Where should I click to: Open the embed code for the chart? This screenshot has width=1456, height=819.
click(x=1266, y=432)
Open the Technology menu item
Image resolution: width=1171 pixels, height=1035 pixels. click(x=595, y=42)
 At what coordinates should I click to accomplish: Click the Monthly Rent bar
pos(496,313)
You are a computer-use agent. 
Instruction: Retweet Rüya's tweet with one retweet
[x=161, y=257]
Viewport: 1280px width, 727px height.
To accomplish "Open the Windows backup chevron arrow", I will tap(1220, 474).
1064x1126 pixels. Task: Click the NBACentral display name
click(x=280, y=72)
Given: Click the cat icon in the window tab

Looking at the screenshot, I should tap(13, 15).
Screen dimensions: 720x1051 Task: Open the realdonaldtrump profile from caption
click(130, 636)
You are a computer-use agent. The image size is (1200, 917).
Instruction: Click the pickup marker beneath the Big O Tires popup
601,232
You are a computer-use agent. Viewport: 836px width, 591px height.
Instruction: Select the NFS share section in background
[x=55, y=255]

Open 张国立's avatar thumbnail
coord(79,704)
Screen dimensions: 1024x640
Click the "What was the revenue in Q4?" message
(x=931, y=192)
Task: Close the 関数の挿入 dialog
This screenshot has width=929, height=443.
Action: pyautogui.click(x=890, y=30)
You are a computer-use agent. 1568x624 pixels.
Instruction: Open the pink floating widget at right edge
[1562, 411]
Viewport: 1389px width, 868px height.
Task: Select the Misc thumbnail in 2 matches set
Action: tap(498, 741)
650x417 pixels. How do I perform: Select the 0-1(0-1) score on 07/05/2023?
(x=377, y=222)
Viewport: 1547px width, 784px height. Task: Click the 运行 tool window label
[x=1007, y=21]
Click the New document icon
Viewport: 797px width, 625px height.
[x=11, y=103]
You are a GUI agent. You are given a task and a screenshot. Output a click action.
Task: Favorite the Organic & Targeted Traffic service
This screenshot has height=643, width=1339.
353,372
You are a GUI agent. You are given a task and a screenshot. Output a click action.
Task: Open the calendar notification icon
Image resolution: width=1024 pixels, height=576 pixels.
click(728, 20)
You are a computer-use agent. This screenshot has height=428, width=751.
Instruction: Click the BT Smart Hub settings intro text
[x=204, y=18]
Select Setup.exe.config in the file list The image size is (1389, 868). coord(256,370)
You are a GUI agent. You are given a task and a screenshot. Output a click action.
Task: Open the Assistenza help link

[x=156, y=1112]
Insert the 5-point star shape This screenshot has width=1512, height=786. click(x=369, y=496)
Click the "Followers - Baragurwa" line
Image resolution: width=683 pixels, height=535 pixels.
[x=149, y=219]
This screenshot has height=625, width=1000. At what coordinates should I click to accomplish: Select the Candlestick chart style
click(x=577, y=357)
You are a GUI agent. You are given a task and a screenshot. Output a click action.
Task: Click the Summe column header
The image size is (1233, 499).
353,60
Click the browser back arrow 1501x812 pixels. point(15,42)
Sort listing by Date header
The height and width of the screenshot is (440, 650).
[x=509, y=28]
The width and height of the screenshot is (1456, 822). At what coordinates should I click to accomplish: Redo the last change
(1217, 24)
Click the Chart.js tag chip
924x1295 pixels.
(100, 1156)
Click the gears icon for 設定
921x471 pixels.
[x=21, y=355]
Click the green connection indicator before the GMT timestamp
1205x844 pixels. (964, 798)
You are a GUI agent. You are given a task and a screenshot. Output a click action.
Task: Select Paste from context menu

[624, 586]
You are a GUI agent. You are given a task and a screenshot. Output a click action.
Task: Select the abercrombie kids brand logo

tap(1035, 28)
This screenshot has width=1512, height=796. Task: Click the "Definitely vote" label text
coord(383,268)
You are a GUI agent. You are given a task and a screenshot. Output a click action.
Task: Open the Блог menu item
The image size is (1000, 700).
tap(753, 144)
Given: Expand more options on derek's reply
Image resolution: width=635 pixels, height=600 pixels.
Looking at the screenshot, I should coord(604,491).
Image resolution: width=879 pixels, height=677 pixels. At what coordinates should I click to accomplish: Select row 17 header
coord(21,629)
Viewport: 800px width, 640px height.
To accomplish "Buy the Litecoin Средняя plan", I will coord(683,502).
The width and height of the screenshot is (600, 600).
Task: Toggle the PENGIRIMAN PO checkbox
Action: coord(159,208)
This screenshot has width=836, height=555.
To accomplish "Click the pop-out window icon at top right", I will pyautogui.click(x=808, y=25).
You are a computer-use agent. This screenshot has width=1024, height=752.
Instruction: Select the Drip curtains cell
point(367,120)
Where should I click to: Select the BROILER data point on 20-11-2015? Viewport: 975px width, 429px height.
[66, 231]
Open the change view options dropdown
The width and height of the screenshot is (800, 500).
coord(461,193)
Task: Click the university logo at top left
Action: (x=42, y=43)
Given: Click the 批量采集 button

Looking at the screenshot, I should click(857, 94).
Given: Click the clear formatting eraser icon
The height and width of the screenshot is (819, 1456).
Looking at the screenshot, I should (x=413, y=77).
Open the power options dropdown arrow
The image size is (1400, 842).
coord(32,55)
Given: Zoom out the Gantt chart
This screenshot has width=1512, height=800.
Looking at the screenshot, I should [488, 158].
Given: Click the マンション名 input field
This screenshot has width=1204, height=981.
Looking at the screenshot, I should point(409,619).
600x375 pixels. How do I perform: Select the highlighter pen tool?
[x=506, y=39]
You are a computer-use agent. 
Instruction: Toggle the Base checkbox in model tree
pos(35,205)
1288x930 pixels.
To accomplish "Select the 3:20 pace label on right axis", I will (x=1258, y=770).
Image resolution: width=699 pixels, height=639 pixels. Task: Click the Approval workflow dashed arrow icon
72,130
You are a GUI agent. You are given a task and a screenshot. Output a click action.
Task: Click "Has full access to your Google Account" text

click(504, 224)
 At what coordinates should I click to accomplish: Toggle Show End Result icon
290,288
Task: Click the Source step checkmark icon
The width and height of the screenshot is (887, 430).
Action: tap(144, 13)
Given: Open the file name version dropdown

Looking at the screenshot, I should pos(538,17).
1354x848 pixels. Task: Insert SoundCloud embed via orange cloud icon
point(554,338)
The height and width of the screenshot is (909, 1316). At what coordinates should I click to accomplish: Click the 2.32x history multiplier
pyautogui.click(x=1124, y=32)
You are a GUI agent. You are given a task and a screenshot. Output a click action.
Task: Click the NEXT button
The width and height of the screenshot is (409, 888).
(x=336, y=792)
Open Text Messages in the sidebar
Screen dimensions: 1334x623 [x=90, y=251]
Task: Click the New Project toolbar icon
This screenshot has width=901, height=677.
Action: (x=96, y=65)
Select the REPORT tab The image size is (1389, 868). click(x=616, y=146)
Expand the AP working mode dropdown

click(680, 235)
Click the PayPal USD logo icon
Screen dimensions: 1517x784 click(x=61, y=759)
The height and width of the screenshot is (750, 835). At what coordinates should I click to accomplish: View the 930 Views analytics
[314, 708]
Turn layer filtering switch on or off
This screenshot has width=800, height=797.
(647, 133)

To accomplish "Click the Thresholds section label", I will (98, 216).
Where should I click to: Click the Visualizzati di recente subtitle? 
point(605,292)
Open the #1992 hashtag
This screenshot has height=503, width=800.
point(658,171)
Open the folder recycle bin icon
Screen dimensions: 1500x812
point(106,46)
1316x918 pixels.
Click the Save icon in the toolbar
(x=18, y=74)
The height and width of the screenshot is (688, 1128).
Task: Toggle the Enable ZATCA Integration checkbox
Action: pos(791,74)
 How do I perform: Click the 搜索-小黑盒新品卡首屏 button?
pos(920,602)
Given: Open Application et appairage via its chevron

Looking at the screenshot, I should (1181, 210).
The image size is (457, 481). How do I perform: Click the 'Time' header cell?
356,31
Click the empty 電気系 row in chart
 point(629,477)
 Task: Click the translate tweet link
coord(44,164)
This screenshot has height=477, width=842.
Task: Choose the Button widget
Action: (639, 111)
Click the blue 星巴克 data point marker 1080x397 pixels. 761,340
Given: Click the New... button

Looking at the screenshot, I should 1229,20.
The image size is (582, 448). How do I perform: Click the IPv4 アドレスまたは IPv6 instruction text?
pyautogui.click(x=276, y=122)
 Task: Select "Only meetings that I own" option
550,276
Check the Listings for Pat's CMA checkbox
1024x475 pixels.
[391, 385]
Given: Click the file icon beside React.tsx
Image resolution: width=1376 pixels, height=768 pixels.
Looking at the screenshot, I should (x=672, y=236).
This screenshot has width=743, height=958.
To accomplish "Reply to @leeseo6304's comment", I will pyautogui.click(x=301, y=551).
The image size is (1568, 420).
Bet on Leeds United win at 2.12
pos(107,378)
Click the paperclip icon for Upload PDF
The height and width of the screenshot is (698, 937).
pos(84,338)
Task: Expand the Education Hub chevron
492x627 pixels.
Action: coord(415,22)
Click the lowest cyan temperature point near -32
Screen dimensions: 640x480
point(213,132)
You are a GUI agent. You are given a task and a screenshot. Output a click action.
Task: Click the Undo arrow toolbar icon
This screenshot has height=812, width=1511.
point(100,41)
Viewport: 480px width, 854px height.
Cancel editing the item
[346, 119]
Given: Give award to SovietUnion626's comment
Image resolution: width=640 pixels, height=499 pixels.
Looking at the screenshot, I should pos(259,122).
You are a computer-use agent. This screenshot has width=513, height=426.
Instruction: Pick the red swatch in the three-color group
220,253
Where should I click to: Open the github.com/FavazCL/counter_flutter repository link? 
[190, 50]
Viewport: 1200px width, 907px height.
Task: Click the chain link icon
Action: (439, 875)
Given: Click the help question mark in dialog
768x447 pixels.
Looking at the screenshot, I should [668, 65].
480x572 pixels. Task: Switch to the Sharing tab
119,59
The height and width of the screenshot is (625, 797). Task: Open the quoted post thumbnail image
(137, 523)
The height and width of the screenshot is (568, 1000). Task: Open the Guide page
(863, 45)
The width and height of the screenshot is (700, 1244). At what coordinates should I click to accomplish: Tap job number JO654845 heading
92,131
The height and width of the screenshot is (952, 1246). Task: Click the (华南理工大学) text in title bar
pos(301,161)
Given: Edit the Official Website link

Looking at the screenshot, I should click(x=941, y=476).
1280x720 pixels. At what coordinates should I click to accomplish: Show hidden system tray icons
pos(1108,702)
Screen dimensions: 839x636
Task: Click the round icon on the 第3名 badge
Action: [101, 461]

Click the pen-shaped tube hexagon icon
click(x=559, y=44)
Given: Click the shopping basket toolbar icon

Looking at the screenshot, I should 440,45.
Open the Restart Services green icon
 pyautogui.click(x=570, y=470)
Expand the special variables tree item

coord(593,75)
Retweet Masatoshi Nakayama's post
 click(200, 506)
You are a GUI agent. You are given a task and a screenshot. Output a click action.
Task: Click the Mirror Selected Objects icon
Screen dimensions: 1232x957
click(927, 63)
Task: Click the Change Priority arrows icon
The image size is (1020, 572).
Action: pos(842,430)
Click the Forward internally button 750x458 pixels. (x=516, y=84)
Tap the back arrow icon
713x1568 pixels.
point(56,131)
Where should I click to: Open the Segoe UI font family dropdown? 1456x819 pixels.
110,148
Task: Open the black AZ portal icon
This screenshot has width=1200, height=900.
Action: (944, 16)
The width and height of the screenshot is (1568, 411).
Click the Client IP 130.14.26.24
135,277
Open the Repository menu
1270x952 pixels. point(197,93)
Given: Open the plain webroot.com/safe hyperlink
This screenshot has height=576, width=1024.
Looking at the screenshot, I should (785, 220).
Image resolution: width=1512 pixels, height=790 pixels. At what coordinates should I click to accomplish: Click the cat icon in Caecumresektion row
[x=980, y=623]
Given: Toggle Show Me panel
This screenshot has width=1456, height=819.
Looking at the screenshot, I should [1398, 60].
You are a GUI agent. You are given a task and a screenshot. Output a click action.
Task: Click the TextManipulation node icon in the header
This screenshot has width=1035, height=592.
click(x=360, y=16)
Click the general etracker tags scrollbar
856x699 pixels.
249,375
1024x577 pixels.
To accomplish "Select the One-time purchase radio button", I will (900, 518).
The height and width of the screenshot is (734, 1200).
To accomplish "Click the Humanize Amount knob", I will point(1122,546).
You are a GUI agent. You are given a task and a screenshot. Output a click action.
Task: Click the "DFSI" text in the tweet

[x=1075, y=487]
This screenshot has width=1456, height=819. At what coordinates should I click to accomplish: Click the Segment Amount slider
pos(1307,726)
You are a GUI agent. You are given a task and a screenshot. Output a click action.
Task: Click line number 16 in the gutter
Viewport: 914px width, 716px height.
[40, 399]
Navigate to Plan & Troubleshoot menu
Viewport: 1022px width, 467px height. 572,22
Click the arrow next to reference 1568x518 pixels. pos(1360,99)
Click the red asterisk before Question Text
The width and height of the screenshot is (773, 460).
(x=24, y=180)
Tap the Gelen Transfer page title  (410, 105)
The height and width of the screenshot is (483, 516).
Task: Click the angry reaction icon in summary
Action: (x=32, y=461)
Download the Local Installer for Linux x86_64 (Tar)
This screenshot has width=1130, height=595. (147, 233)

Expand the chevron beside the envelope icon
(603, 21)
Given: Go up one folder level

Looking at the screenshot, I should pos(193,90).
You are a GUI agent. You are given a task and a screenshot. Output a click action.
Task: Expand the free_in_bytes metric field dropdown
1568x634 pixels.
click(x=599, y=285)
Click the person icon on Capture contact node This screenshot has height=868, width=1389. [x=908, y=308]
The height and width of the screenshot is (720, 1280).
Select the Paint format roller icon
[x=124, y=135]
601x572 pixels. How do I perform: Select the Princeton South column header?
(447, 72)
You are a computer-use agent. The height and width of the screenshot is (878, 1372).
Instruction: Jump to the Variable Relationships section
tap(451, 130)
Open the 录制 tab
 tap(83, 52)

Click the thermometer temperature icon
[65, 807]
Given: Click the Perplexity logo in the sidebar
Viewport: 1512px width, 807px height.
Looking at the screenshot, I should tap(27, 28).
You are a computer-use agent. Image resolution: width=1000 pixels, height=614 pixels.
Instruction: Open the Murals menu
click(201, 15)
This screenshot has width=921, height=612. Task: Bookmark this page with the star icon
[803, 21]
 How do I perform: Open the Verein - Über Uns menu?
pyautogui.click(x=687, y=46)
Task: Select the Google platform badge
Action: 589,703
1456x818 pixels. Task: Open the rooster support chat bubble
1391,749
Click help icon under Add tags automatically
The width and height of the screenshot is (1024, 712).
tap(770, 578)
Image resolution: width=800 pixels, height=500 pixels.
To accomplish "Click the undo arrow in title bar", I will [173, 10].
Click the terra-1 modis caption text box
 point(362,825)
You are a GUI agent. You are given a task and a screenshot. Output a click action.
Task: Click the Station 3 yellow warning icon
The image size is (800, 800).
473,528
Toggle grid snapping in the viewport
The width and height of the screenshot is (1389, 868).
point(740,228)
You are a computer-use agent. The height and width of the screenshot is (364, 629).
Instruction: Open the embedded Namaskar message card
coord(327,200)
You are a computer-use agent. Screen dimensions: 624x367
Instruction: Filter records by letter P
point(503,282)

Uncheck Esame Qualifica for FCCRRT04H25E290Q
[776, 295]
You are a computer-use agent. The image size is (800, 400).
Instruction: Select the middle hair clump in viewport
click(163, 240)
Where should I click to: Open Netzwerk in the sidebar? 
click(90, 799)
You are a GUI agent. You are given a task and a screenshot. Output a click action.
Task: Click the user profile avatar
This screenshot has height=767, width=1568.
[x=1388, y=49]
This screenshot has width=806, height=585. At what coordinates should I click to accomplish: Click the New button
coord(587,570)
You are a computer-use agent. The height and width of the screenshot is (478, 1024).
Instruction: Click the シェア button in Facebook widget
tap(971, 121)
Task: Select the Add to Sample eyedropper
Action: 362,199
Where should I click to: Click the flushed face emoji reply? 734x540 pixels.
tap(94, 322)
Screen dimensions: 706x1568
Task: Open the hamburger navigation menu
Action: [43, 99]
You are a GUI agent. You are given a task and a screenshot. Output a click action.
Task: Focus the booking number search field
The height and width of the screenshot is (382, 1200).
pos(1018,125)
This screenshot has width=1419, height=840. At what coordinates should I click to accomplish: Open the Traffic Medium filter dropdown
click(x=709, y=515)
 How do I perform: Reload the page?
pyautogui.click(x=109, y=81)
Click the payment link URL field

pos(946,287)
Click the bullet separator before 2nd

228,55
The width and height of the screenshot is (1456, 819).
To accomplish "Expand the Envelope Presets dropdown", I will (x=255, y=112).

# WHAT YOU WILL DO:
List each line of the records that contains the string "menu". Case counts, so an uppercase or capitalized form does not match.

# ANSWER TO THE PROBLEM:
Open the Technology menu item
Task: Select Paste from context menu
Task: Open the Блог menu item
Open the Repository menu
Navigate to Plan & Troubleshoot menu
Instruction: Open the Murals menu
 How do I perform: Open the Verein - Über Uns menu?
Task: Open the hamburger navigation menu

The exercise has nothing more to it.